神经干细胞玻璃体腔移植对糖尿病大鼠视网膜功能及结构的影响

目的 观察玻璃体腔注射人脐带间充质干细胞（hUCMSC）体外诱导的神经干细胞（NSC）对糖尿病大鼠视网膜功能及结构的影响。方法 健康雄性Sprague-Dawley大鼠40只，随机分为正常对照组（A组）、糖尿病组，分别为9、31只。糖尿病组大鼠经腹腔注射链脲佐菌素诱导糖尿病模型。成模10周时，将建模成功的27只大鼠随机分为糖尿病对照组（B组）、玻璃体腔注射磷酸盐缓冲液组（C组）、玻璃体腔注射NSC组（D组），各组均为9只大鼠。A、B组不进行干预。干预后2、4、6周A^D组大鼠均行闪光视网膜电图检查，暗适应条件下记录暗适应视杆细胞反应（Rod-R）b波潜伏期和振幅以及最大混合反应（Max-R）a、b波潜伏期和振幅、振荡电位（OPs）总振幅。苏木精-伊红染色观察各组大鼠视网膜形态结构变化。结果 干预后2、4周，A～D组大鼠暗适应Rod-R b波振幅、Max-R a、b波潜伏期及振幅、OPs总振幅比较，差异均有统计学意义（P＜0.05）；D组暗适应Rod-R b波振幅、Max-R b波振幅、OPs总振幅较B、C组提高，差异均有统计学意义（P＜0.05）；Max-R b波潜伏期较B、C组下降，差异有统计学意义（P＜0.05）。干预后6周，D组暗适应Rod-R b波振幅、Max-R a、b波振幅、OPs总振幅较B、C组提高，差异有统计学意义（P＜0.05）；D组Rod-R、Max-R b波潜伏期较C组下降，差异有统计学意义（P＜0.05）。建模后10周，与A组比较，糖尿病组大鼠视网膜各层细胞排列紊乱。
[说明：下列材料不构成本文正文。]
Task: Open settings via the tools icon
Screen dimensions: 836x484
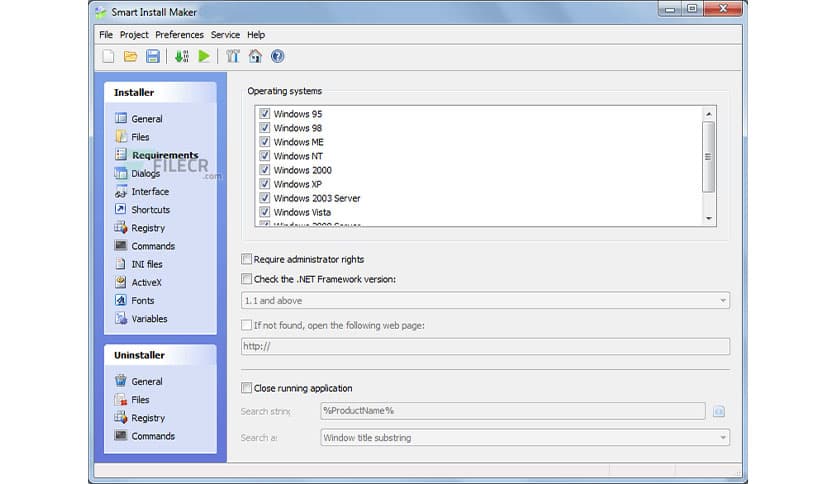Action: pos(233,57)
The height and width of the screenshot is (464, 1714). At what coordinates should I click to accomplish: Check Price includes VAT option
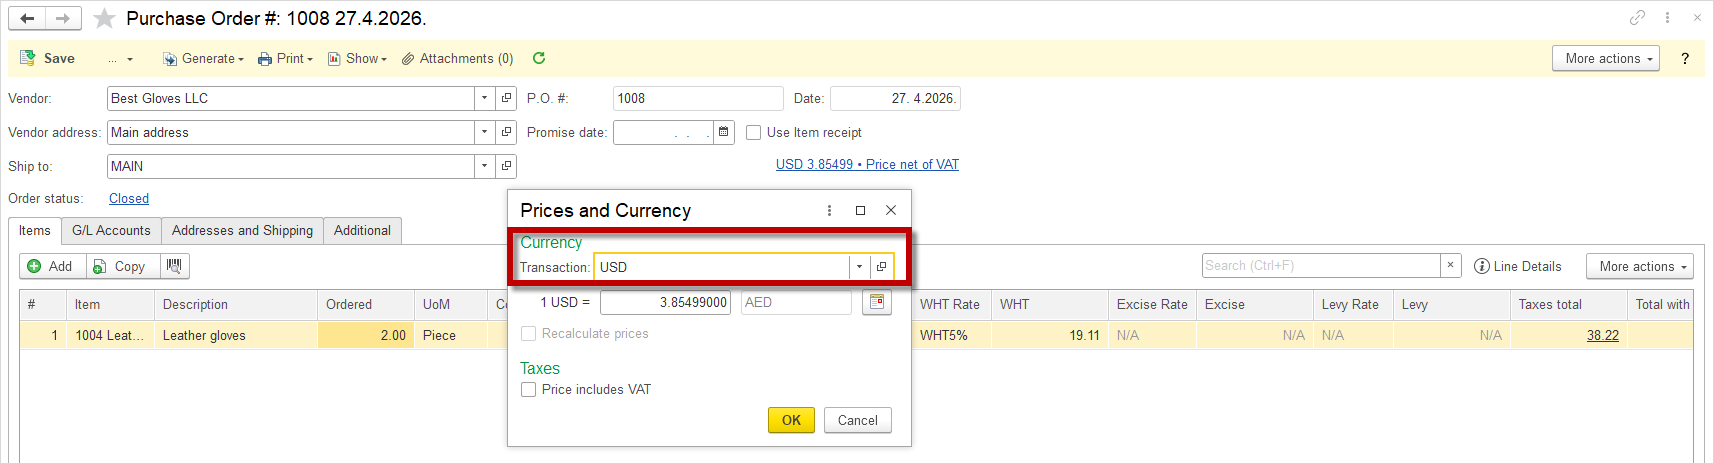529,389
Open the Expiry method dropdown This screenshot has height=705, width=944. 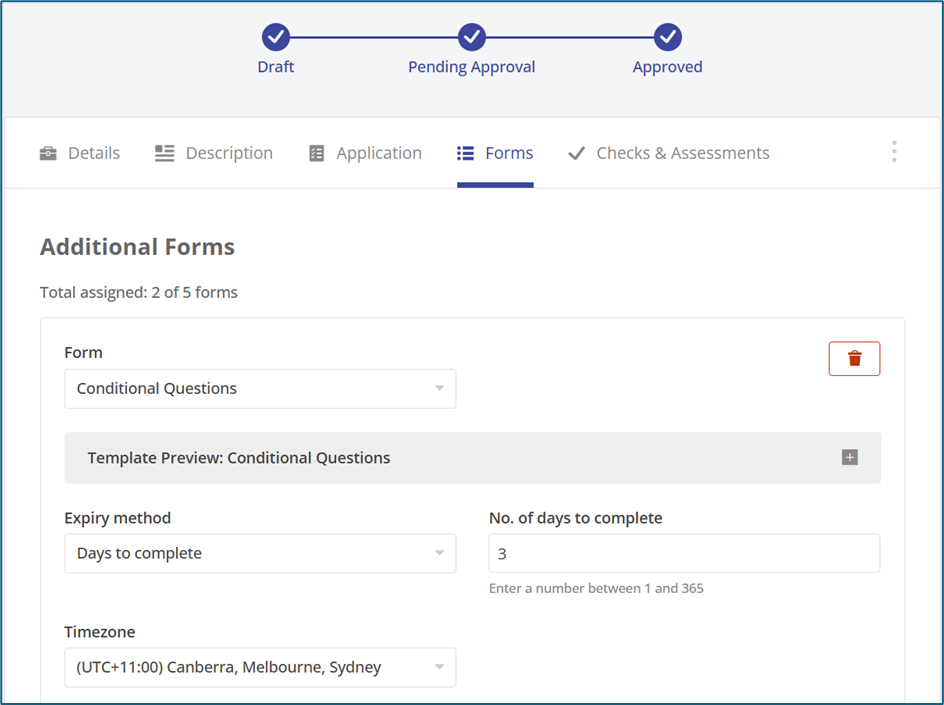(260, 554)
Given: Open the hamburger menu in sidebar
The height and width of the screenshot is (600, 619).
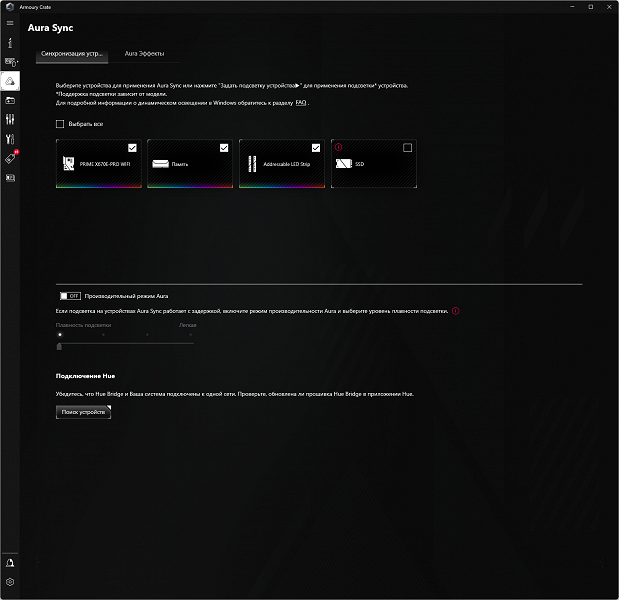Looking at the screenshot, I should tap(10, 23).
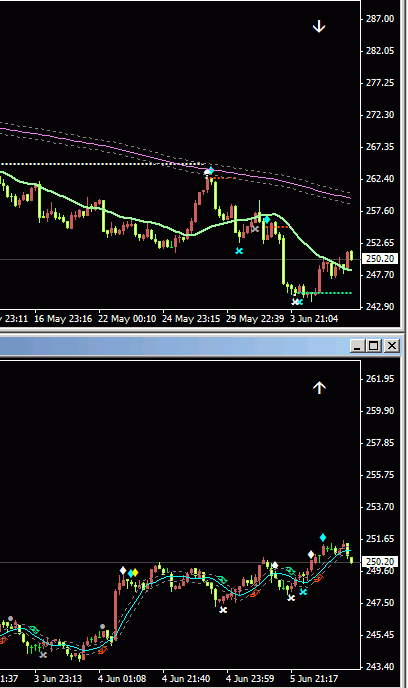This screenshot has height=688, width=408.
Task: Select the highest cyan diamond in lower chart
Action: click(323, 537)

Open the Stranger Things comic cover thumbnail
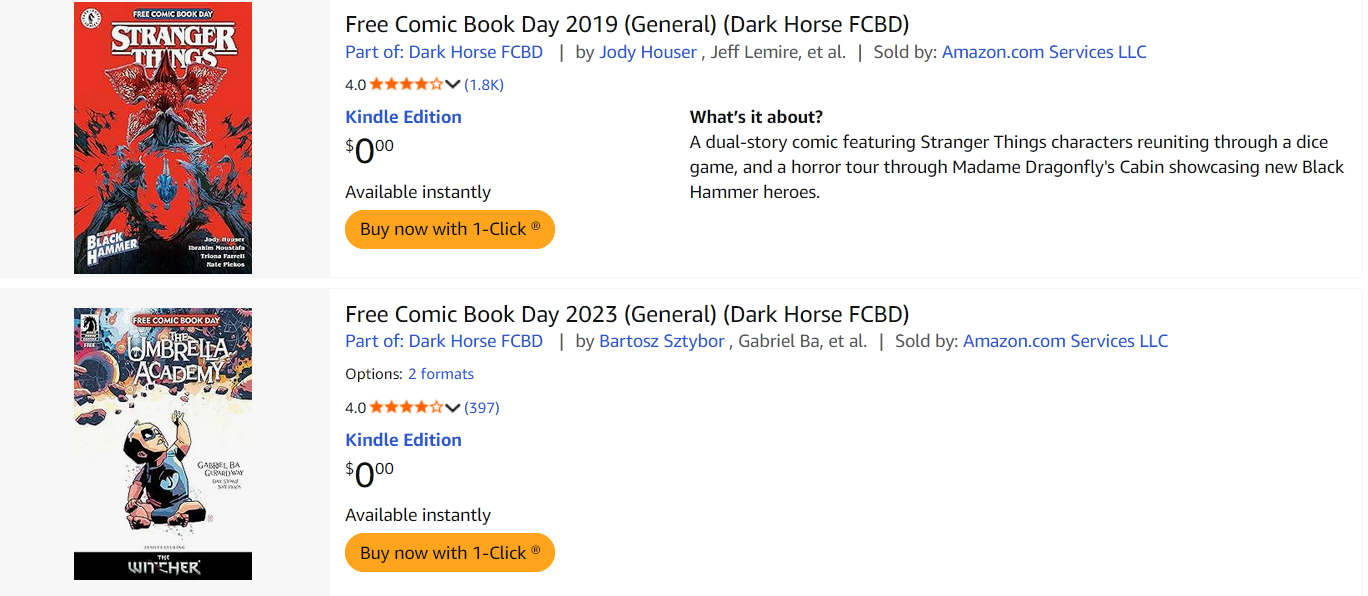[163, 138]
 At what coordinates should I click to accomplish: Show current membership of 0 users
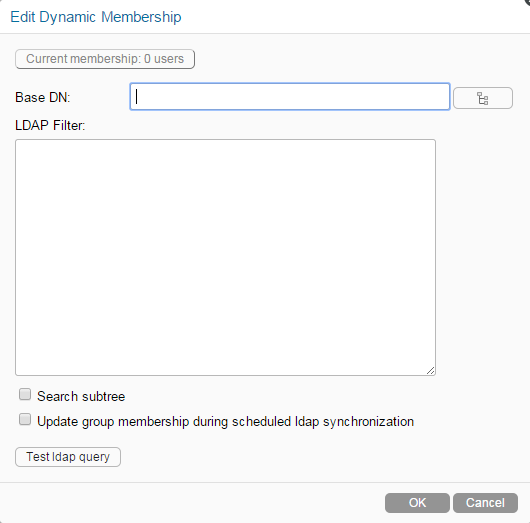[x=105, y=59]
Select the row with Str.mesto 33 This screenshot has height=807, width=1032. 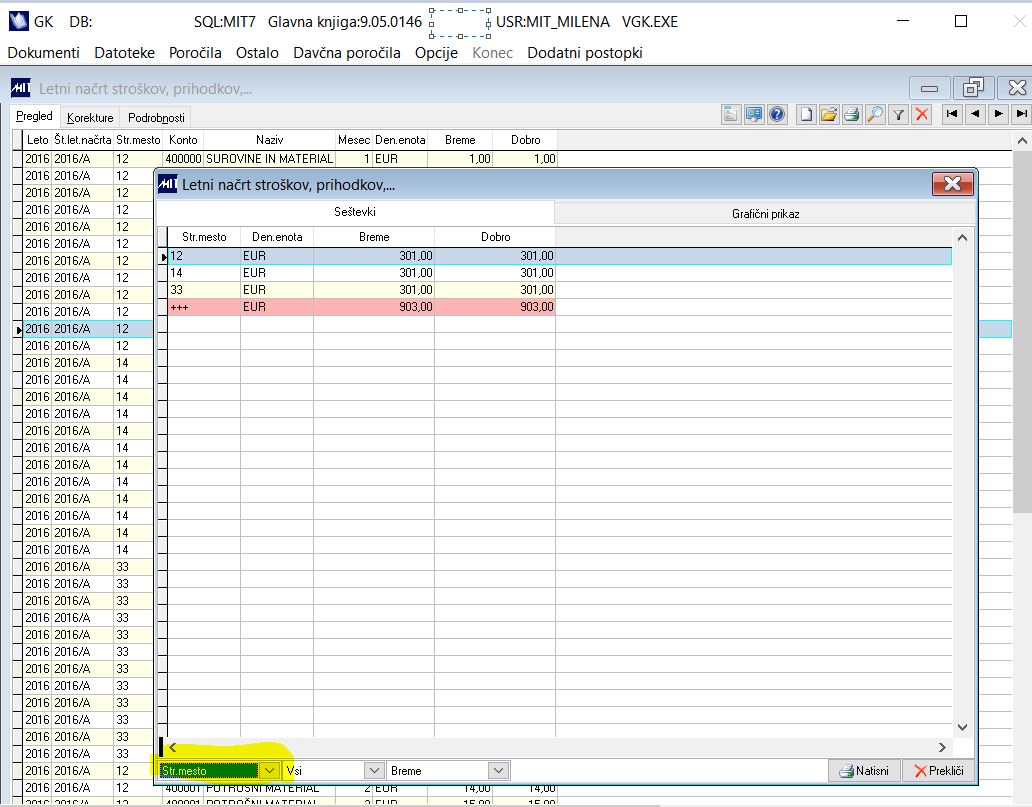click(x=361, y=290)
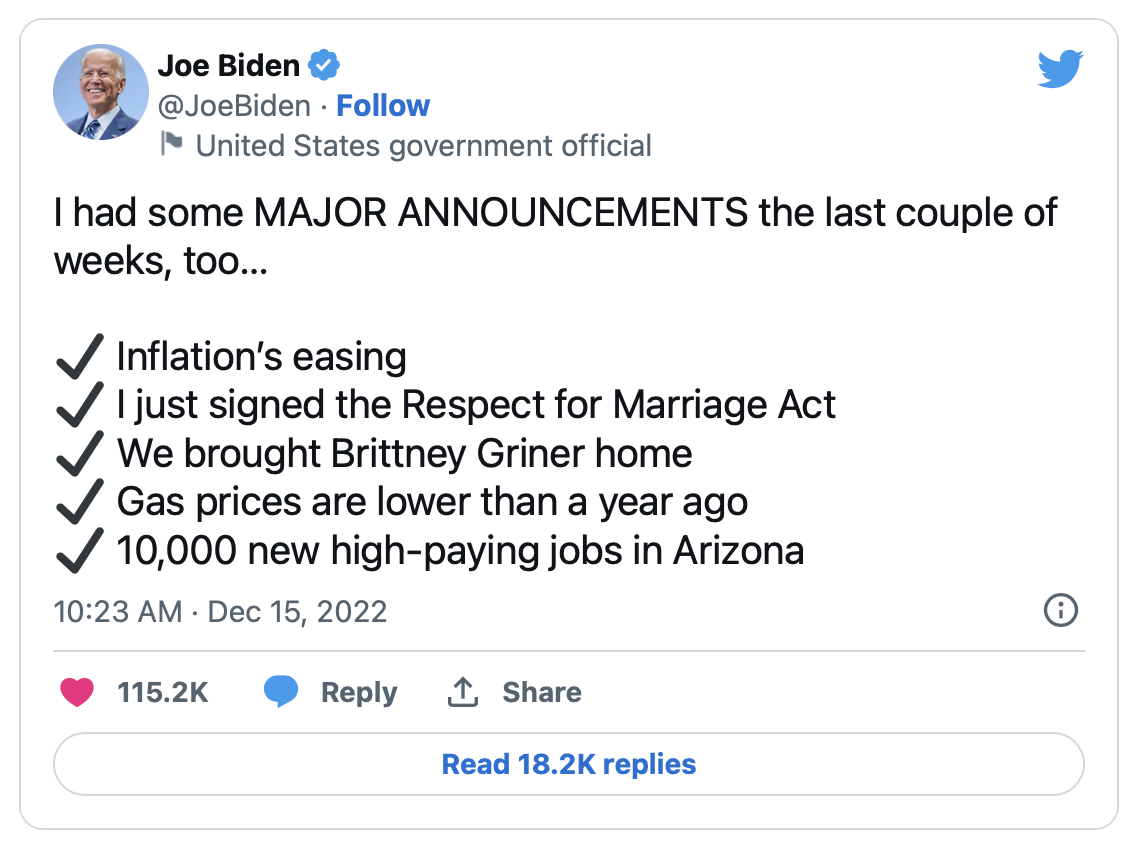Click the government official flag icon
The image size is (1146, 850).
(172, 144)
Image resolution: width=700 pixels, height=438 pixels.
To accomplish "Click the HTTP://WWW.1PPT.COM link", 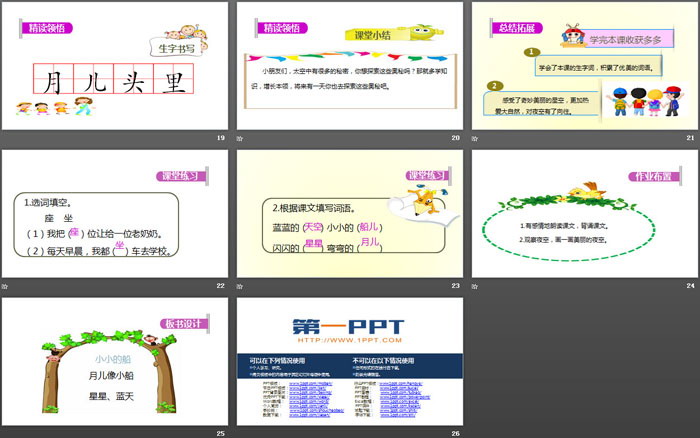I will [x=349, y=340].
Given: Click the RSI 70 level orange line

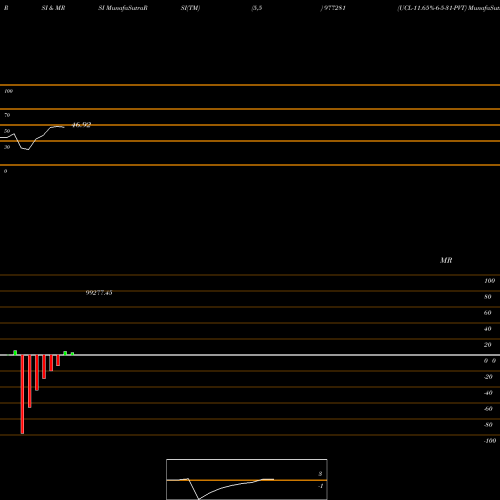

干预后2周，与A组比较，B、C组视网膜各层细胞排列紊乱，内界膜连续性破坏，局部增厚；4周，D组视网膜各层细胞排列紊乱，视网膜神经节细胞数量较B、C组增多，血管扩张不明显。结论 玻璃体腔注射hUCMSC体外诱导的NSC对糖尿病大鼠视网膜功能及结构均有改善作用。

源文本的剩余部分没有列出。